How To Cite? Yosefi F, Alavi S, Samany A, Rahdar M. A study on Prevalence of Gastrointestinal Parasitic Infections in HIV (+) Patients Referred to Ahvaz Razi Hospital in 2008-2009. Jundishapur J Microbiol. 2012;5(2): 424-426. https://doi.org/10.5812/jjm.3537.

Abstract

 
Background: Accute Immune Deficiency Syndrom (AIDS) is a serious and lethal disease in many parts of the world, rendering a patient sensitive to all opportunistic pathogens that can cause death as the disease progresses. Many patients suffer from intestinal opportunistic infections by parasites.
Objectives: The aim of present study was to examine parasitic intestinal infections in AIDS patients in Razi Hospital, Ahvaz.
Patients and Methods: We collected 100 stool samples from 60 HIV (+) patients who were referred to Razi Hospital, Ahvaz. The samples were examined by direct and MIF (merthiolate-iodine-formaldehyde) method. All samples were stained with Ziehl-Neelsen (acid fast staining) and trichrome. General data, such as clinical signs, duration of disease, route of infection, and habitat of patient, were obtained by questionnaire.
Results: Thirty percent of HIV (+) patients were infected with intestinal protozoan parasites. There was no significant difference in the prevalence of parasite infections between sex or age.
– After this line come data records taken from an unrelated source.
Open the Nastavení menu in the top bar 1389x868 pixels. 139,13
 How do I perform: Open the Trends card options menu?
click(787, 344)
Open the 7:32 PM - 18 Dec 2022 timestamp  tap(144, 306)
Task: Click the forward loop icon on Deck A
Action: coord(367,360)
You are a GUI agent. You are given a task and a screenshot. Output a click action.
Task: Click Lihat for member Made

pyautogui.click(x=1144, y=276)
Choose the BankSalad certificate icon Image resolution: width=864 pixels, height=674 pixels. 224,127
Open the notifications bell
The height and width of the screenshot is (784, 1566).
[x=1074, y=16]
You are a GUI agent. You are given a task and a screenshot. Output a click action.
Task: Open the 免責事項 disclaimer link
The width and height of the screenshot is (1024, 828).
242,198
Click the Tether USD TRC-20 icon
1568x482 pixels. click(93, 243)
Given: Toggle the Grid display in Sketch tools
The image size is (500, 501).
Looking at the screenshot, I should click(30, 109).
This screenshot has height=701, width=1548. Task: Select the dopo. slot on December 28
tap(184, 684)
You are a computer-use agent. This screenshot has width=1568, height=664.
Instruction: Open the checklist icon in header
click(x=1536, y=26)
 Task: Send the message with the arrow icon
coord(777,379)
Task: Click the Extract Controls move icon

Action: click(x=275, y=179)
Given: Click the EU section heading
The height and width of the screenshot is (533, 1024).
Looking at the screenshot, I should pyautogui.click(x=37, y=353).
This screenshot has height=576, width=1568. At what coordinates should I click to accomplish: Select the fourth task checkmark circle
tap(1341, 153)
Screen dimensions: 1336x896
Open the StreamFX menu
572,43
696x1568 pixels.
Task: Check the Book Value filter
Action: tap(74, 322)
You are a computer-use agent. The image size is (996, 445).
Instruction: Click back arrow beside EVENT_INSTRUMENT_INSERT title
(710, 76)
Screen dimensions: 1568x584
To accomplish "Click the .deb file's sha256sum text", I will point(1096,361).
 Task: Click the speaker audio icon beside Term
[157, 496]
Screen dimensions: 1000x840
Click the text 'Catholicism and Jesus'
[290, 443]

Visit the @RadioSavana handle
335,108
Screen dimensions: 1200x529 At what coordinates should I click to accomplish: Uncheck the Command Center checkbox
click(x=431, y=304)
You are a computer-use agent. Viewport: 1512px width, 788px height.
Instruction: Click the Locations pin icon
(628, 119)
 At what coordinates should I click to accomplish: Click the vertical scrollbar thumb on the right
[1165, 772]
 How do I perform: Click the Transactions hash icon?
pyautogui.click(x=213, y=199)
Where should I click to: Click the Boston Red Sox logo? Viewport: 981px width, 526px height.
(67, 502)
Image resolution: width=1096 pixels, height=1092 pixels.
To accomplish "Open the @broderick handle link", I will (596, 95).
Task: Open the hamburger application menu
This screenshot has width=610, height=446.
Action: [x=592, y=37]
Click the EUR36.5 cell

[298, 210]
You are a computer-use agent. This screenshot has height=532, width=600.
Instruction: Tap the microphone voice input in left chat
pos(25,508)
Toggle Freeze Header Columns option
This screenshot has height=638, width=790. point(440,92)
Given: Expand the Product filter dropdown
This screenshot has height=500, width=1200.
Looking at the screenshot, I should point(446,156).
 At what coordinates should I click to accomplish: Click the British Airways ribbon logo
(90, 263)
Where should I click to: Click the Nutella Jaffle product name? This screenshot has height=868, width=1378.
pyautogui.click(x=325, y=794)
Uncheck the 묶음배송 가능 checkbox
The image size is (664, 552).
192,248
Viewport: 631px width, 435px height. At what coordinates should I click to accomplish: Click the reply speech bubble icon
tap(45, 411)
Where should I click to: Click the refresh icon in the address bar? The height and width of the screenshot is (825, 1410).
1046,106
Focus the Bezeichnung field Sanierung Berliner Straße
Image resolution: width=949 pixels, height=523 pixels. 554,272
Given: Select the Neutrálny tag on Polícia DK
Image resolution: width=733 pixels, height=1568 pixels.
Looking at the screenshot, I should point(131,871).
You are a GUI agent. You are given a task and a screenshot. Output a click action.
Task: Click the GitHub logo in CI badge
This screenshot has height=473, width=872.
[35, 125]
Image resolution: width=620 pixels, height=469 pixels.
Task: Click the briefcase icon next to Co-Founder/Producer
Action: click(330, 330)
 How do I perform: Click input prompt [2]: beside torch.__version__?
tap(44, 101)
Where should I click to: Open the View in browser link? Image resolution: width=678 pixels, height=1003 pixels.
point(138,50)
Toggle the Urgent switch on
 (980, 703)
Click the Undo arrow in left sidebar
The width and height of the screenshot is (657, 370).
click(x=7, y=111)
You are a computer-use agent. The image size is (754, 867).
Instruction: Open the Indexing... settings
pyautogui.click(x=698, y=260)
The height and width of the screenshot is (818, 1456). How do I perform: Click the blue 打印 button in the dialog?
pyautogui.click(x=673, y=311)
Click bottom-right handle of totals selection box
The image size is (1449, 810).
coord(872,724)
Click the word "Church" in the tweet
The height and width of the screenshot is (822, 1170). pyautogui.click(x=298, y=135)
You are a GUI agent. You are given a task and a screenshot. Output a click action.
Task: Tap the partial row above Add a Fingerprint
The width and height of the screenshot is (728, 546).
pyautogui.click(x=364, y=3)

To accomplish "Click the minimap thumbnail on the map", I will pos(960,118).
The prevalence of parasitic infections was as follows: Blastocystis hominis, 16. 7%; Cryptosporidium parvum, 8. 3%; Endolimax nana, 5%; Entamoeba coli, 5%; Giardia intestinalis, 3. 3%; E. histolytica cyst, 1. 7%, and Dientamoeba fragilis, 1. 7%.
Conclusions: This study shows that the prevalence of parasitic infections is not high in HIV (+) patient in Ahvaz compared with other studies, but it is recommended that fecal examination be performed every 3 months to detect serious parasitic infections and that parasitic infections should be treated after laboratory diagnosis and in the presence of the gastrointestinal symptoms.